▸ What is being asked
Working through the entries below, find how many lines include the string "agent"; give only that number.

+++++

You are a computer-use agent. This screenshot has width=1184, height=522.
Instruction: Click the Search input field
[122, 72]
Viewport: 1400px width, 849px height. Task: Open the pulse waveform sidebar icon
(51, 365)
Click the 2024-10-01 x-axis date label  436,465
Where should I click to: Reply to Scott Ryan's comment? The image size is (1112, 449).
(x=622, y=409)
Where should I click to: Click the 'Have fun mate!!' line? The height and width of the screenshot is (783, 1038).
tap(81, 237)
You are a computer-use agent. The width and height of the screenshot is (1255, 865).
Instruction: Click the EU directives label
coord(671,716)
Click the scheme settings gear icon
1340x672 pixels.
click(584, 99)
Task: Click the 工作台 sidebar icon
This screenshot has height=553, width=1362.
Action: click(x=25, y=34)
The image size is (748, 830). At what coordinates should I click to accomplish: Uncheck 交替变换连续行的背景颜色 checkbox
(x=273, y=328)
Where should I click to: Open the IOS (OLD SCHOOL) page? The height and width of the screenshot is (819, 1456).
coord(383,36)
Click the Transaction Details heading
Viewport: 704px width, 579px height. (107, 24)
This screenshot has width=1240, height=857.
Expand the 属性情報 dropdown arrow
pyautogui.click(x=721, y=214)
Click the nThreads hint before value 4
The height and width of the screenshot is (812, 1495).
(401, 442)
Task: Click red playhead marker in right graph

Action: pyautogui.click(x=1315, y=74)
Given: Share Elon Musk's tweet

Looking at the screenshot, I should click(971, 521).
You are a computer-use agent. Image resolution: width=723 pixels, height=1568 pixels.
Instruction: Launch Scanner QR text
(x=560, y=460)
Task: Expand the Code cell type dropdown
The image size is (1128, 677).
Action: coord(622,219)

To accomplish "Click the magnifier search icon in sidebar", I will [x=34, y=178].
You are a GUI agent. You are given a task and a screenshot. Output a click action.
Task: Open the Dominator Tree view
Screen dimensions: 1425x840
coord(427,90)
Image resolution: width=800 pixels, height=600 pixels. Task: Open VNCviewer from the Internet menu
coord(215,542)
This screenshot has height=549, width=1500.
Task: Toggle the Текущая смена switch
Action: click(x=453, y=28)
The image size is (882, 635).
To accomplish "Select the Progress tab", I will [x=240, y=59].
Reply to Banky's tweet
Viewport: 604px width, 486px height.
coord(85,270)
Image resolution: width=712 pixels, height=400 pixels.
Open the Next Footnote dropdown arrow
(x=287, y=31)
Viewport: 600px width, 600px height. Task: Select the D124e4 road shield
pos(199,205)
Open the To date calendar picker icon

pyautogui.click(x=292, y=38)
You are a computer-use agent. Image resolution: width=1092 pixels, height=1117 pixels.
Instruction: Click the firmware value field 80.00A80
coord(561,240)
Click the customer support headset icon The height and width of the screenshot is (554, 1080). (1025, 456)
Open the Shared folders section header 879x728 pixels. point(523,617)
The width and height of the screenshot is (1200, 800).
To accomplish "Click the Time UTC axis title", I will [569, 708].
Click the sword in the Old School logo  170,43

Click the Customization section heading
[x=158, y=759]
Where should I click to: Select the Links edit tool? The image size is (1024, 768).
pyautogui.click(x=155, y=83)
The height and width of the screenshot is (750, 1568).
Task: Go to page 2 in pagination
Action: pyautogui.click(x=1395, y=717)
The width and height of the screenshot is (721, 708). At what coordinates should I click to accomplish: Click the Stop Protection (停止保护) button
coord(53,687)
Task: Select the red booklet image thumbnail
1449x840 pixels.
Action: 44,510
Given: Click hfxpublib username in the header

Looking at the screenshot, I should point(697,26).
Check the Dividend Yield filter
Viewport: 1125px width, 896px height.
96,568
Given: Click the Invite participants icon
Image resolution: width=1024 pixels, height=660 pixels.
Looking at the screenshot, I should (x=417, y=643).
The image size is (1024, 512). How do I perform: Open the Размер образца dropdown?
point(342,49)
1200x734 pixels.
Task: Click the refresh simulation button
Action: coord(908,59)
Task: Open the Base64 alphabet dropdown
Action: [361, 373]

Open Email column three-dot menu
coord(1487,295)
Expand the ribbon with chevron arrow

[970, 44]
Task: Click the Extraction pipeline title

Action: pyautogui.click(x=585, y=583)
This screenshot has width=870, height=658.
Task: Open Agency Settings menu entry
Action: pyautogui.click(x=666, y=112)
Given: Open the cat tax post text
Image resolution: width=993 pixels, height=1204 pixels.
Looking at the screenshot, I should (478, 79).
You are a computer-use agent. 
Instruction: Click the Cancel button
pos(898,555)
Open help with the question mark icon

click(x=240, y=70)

+++++

▸ Task answer
6